About the 20/3/8 Rule
The 20/3/8 rule is a car affordability guideline with three parts. First, put at least 20% down to avoid being underwater on the loan. Second, keep the loan term to 3 years (36 months) or less to minimize interest and avoid paying for a depreciating asset longer than necessary. Third, total monthly vehicle expenses (loan payment, insurance, and fuel) should not exceed 8% of your gross monthly income. This rule is more conservative than the older 20/4/10 rule and helps prevent buyers from stretching their budget on a car that costs more than they can realistically handle.
Frequently Asked Questions
What is the 20/3/8 rule for buying a car?
The 20/3/8 rule says you should put at least 20% down on a car, finance it for no more than 3 years (36 months), and keep total vehicle expenses (payment, insurance, gas) under 8% of your gross monthly income. It is a stricter version of the 20/4/10 rule and helps prevent overspending on a vehicle.
How much car can I afford on a $5,000 monthly income?

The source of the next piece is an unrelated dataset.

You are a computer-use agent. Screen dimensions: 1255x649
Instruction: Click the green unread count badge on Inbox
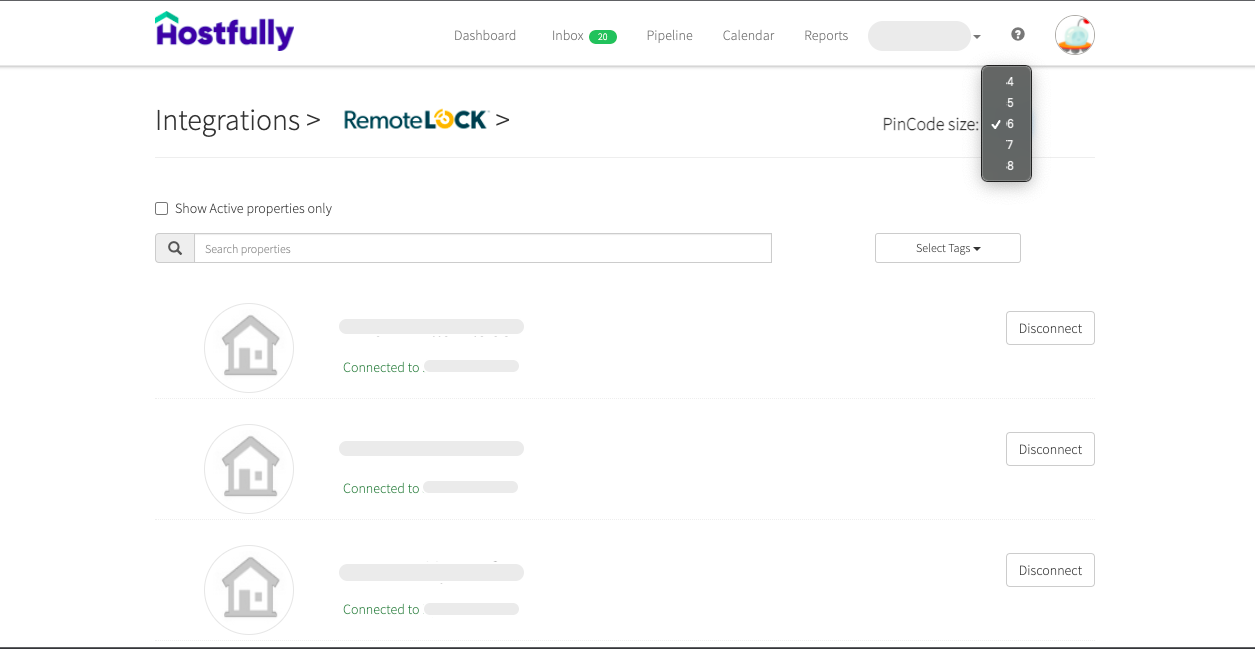[604, 35]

With $5,000 gross monthly income, 8% gives you $400/month for all car expenses. After subtracting typical insurance ($150) and gas ($100), you have $150/month for the car payment. At 6.5% APR for 36 months, that supports a loan of about $4,880, which means a maximum car price around $6,100 with 20% down. If your insurance and gas costs are lower, you can afford more.
Is the 20/3/8 rule too strict?
The 20/3/8 rule is intentionally conservative. Most Americans spend far more than 8% of income on their car. If you have no other debt, a fully funded emergency fund, and are saving at least 15% for retirement, you may be able to stretch to 10% of income. However, the 8% target keeps transportation costs manageable and leaves room for other financial goals.
Does this calculator include insurance and gas?
Yes. The 8% limit applies to your total vehicle expenses, not just the loan payment. Enter your estimated monthly insurance and gas costs, and the calculator subtracts them before determining how much loan payment you can afford. This gives you a realistic picture of what you can actually spend on the car itself.